Sozialorganisationen warnen vor negativen Auswirkungen von Kürzungen bei Ermessensausgaben und innovativer Sozialpolitik



„Das soziale Netz muss gerade dann halten, wenn man es am meisten braucht." Mit Sorge verfolgen Caritas, Diakonie, Hilfswerk, Rotes Kreuz, und Volkshilfe, die im Budget veranschlagten Kürzungsvorschläge im Sozialen. „Kürzungen bei den sog. Ermessensausgaben treffen Beratungsstellen für Menschen in Not, Hilfe für pflegende Angehörige, Demenzberatung und Integrationsmaßnahmen", warnt Michael Chalupka, Direktor der Diakonie Österreich.

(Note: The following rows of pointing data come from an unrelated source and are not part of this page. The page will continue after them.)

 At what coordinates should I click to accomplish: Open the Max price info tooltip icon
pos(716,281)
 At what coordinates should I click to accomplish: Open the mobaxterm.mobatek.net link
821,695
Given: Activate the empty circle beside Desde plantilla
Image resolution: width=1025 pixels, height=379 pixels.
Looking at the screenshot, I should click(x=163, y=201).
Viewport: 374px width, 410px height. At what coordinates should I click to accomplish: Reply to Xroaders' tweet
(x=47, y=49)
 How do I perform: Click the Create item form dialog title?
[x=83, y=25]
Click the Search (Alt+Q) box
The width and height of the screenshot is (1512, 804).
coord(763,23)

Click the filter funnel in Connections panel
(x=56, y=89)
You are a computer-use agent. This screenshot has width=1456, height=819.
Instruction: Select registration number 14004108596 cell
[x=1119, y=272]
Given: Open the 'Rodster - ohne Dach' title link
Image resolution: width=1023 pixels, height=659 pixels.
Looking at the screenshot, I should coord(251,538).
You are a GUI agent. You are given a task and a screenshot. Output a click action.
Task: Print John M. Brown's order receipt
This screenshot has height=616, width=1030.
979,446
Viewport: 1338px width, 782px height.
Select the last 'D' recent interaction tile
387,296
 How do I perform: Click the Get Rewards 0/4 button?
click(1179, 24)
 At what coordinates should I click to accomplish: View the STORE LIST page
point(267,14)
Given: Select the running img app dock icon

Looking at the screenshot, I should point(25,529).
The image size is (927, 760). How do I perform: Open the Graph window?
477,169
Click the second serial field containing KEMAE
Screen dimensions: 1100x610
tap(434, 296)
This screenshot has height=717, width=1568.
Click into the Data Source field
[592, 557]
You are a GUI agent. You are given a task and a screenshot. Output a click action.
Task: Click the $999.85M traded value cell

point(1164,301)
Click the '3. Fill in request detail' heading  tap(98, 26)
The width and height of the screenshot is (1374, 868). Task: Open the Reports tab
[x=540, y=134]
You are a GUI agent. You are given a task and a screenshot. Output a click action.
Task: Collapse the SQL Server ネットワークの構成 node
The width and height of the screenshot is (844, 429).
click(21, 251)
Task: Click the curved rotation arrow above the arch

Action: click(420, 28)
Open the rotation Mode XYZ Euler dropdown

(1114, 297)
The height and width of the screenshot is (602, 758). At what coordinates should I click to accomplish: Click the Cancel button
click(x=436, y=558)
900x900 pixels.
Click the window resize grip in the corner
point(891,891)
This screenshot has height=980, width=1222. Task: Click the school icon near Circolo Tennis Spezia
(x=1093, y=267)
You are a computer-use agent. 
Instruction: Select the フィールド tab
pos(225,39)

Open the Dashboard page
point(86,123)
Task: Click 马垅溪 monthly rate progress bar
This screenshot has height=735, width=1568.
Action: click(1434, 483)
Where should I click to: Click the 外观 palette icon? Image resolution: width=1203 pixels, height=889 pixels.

Das betrifft die Wärmestube, die dem Wohnungslosen bei Minusgraden zur Verfügung steht. Das Frauenhaus, in dem die von häuslicher Gewalt betroffene Frau und ihr Kind Zuflucht finden. Das Lernprogramm, mit dessen Hilfe Jugendliche ihren Pflichtschulabschluss schaffen. Das Kriseninterventionszentrum, die Behinderteneinrichtung, die Beratung für Scheidungs- und das Sommercamp für Asthmakinder ...  Sie alle werden zumindest zum Teil aus öffentlichen Mitteln gefördert, die nicht fix in Budgets verplant, sondern eben Ermessensausgaben sind.



„Reiche Menschen merken Kürzungen gar nicht, diese Menschen sehr wohl. Scheinbar kleine Einsparungen richten hier großen Schaden an. Es ist ein Unterschied, ob kostenlose Nachmittagsbetreuung angeboten werden kann oder nicht, die Behindertengruppe auf Urlaub fahren kann oder nicht. Das bedeutet einen traurigen Verlust an Lebensqualität für die Betroffenen", so Volkshilfe Bundesgeschäftsführer Erich Fenninger.



 Innovationsmotor



„Ermessensausgaben machen oft erst Innovationen in der Sozialpolitik möglich. Denn wir zivilgesellschaftliche Organisationen sind Spezialisten für kleine Zielgruppen: Nahe am Menschen, kennen wir seine Bedürfnisse und entwickeln neue, wirksame Lösungen", so Michael Opriesnig, stv. Generalsekretär des Österreichischen Roten Kreuzes. Viele dieser Modelle werden dann von der öffentlichen Hand als Standardanbieter für große Zielgruppen übernommen. Auf der Basis dieser Logik sind zahlreiche heute selbstverständliche Dienstleistungen entstanden – gerade auch zukunftsweisende: Die mobile Pflege und Betreuung, neue Wohnformen für pflegebedürftige Menschen oder Hospizangebote.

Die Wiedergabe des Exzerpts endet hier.